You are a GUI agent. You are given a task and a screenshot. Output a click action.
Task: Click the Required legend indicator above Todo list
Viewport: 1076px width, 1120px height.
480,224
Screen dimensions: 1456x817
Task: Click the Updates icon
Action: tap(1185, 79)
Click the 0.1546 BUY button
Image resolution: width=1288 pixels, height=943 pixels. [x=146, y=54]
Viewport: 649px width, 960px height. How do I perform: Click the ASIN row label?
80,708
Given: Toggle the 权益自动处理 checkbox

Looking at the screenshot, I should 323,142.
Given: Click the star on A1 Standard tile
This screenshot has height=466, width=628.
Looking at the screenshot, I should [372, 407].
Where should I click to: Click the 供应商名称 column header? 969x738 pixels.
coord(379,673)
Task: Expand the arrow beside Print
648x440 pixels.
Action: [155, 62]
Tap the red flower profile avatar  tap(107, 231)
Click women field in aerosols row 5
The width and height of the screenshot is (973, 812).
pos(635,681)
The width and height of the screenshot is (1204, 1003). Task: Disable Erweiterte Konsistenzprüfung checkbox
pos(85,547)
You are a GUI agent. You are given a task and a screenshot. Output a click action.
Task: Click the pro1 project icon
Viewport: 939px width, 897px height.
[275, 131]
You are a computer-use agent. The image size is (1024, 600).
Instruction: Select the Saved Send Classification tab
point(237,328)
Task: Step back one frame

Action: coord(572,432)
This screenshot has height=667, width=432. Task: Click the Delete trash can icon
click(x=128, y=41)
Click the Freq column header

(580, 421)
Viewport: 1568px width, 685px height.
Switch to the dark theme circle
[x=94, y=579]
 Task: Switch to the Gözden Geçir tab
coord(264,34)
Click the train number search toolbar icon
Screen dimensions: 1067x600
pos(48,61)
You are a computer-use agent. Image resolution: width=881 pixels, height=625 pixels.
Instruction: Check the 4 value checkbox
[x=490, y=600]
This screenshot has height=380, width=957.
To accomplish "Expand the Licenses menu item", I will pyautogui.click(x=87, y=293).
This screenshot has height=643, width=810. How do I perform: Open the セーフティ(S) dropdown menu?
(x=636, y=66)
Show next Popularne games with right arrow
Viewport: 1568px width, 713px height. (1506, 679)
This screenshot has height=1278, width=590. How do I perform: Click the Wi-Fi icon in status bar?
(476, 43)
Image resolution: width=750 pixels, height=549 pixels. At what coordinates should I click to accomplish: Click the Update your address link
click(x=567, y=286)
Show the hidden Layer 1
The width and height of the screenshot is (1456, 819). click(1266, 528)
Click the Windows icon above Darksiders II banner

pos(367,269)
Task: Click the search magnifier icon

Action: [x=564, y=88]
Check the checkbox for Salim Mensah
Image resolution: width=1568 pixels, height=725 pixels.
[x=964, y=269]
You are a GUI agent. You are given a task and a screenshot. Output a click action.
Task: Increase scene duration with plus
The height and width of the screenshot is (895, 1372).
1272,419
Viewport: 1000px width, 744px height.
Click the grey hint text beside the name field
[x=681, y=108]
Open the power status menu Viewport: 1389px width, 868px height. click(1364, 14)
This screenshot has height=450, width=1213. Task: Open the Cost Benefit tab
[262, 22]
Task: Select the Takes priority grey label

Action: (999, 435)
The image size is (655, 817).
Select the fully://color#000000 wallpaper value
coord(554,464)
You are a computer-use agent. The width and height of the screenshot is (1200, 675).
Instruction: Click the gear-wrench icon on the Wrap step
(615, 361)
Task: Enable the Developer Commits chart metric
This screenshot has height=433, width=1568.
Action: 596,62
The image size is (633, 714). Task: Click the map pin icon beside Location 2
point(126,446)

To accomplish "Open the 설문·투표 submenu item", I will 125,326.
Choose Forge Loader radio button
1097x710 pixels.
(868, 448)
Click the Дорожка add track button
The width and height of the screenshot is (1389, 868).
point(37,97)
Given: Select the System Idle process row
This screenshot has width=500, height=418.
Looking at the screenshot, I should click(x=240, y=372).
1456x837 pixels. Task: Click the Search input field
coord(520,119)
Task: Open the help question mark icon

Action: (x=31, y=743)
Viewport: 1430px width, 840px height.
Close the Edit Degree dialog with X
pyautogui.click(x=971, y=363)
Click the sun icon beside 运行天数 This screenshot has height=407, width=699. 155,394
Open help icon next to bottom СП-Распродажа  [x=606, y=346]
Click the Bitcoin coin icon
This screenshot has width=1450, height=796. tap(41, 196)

________________________________________

=== TASK BRIEF ===
Retype the records word for word, beginning at the line that contains "Task: Select the Takes priority grey label" and stopping after the final line of the records.

=== EXERCISE RESULT ===
Task: Select the Takes priority grey label

Action: (999, 435)
The image size is (655, 817).
Select the fully://color#000000 wallpaper value
coord(554,464)
You are a computer-use agent. The width and height of the screenshot is (1200, 675).
Instruction: Click the gear-wrench icon on the Wrap step
(615, 361)
Task: Enable the Developer Commits chart metric
This screenshot has height=433, width=1568.
Action: 596,62
The image size is (633, 714). Task: Click the map pin icon beside Location 2
point(126,446)

To accomplish "Open the 설문·투표 submenu item", I will 125,326.
Choose Forge Loader radio button
1097x710 pixels.
(868, 448)
Click the Дорожка add track button
The width and height of the screenshot is (1389, 868).
point(37,97)
Given: Select the System Idle process row
This screenshot has width=500, height=418.
Looking at the screenshot, I should click(x=240, y=372).
1456x837 pixels. Task: Click the Search input field
coord(520,119)
Task: Open the help question mark icon

Action: (x=31, y=743)
Viewport: 1430px width, 840px height.
Close the Edit Degree dialog with X
pyautogui.click(x=971, y=363)
Click the sun icon beside 运行天数 This screenshot has height=407, width=699. 155,394
Open help icon next to bottom СП-Распродажа  [x=606, y=346]
Click the Bitcoin coin icon
This screenshot has width=1450, height=796. tap(41, 196)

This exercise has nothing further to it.